死を乗り越える日野原重明の言葉

 

一分一秒、長く生きることが
希望ではない。
いつか命は尽きるけれど、
与えられた時間を人のために使い、
最後の瞬間まで神様に用いられることが希望。
日野原重明

 

一条真也です。
言葉は、人生をも変えうる力を持っています。今回の名言は、日野原重明(1911年~2017年)の言葉です。彼は、医師で聖路加国際病院理事長を務めました。105歳没。生涯を通じ、患者参加の医療や医療改革に向けての提言、終末医療など、多くの実績を残しています。

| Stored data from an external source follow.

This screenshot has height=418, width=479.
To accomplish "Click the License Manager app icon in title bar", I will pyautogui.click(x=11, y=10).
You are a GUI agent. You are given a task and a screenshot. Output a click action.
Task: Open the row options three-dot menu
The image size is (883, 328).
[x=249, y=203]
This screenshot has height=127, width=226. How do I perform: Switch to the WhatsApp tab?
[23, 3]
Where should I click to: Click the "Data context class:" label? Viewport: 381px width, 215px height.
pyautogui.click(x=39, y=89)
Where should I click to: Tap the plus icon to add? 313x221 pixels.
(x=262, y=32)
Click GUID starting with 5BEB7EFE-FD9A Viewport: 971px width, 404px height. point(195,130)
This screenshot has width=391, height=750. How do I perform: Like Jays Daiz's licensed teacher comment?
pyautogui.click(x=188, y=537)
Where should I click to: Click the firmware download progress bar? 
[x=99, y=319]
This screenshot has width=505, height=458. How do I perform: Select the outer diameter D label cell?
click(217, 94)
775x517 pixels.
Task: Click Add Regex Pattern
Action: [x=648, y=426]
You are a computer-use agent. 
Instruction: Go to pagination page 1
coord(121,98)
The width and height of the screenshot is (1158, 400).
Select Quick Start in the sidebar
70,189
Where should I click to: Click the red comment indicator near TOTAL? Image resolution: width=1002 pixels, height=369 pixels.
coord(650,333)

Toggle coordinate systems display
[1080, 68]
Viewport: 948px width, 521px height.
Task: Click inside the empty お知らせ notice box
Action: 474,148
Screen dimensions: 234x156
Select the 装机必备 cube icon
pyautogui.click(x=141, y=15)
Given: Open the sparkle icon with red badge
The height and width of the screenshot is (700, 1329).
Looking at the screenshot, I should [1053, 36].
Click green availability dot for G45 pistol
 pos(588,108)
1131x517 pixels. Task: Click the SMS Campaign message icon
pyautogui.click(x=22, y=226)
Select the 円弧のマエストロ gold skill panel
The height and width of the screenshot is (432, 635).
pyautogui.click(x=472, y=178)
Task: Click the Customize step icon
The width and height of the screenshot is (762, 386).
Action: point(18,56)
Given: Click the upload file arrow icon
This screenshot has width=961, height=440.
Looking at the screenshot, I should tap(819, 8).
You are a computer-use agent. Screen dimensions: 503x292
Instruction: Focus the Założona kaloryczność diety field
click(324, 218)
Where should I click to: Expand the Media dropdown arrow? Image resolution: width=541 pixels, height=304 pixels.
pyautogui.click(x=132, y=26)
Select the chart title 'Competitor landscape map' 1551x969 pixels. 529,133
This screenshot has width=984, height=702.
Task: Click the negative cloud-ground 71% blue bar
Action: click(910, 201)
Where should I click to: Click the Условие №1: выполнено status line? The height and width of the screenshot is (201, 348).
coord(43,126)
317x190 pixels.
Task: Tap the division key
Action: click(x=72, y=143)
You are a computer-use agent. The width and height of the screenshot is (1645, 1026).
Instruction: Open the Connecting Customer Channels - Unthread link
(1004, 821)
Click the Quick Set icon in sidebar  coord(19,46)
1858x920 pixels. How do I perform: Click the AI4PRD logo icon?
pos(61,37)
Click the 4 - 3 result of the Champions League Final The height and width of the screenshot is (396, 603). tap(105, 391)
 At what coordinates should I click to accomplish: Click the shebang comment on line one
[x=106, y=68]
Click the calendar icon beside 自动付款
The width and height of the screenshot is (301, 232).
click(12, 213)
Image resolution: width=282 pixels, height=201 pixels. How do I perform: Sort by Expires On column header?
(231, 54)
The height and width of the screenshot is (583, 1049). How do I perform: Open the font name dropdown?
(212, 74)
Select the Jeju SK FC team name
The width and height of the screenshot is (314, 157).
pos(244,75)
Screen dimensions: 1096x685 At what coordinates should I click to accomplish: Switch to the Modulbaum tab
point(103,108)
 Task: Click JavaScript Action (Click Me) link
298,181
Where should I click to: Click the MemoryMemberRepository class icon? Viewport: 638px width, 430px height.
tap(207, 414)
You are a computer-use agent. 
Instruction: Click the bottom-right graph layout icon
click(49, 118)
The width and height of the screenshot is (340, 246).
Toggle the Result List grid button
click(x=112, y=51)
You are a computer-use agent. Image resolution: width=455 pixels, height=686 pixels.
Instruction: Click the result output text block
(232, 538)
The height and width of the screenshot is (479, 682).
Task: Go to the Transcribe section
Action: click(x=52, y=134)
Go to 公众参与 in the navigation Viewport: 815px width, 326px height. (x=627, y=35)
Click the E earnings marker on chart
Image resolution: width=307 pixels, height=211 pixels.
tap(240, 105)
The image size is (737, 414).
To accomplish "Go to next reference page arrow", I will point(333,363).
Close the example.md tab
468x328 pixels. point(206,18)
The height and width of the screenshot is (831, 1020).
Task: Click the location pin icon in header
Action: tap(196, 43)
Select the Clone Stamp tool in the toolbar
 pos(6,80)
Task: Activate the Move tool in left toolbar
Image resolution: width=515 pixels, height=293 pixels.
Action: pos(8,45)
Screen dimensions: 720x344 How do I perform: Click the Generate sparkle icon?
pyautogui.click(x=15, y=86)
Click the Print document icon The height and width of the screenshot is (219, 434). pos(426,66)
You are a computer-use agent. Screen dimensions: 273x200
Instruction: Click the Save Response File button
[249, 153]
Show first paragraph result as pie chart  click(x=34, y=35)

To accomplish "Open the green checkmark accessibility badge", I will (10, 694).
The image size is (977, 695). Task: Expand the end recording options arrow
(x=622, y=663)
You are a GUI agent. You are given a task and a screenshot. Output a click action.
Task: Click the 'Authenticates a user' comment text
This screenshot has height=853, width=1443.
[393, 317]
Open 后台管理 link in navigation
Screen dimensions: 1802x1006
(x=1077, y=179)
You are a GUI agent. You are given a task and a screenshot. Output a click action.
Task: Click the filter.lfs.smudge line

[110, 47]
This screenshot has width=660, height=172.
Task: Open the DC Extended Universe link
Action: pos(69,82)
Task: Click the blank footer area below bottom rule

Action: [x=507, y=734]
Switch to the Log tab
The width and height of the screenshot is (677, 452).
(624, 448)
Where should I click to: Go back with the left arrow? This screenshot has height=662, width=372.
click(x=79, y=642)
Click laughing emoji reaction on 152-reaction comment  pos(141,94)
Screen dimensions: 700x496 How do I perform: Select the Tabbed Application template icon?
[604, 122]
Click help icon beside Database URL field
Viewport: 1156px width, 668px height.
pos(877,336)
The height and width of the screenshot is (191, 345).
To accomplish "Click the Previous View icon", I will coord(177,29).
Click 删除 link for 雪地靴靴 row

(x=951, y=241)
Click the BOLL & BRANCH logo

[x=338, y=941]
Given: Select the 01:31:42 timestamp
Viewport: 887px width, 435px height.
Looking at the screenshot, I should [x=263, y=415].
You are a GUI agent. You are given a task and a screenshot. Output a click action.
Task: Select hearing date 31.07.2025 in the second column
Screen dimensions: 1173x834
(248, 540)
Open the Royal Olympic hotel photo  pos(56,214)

日野原重明先生に与えられた時間は105年間に及ぶものでした。先生の生涯は、まさに波乱万丈といえるものでしたが、その何倍も充実したものだったのではないかと推察します。年に一度、包括的な健康診断を行う人間ドックを導入したり、成人病という言葉を生活習慣病という表現に変え、定着させたり、また東京メトロオウム真理教サリン事件が発生したときには、聖路加国際病院で患者を受け入れました。12人以上の死者と数千人の負傷者が出ましたが、日野原先生の準備のおかげで、大勢の患者に対処できたといいます。

 

生きかた上手

 

88歳のときにはミュージカルの脚本を手掛け、『生き方上手』という本では一〇〇万部を超えるベストセラーになりました。どのジャンルをとって見ても、先生の活動は超一流でした。「一分一秒、長く生きることが希望ではない。いつか命は尽きるけれど、与えられた時間を人のために使い、最後の瞬間まで神様に用いられることが希望」という言葉を知り、わたしは人生に引退などないということを確信しました。



もちろん、日野原先生のように生きられるかどうか確証は持てません。しかしながら、それを目指すことはできます。ぜひ、このような堂々とした死生観を持ちたいものですね。なお、この本田宗一郎の言葉は『死を乗り越える名言ガイド』(現代書林)に掲載されています。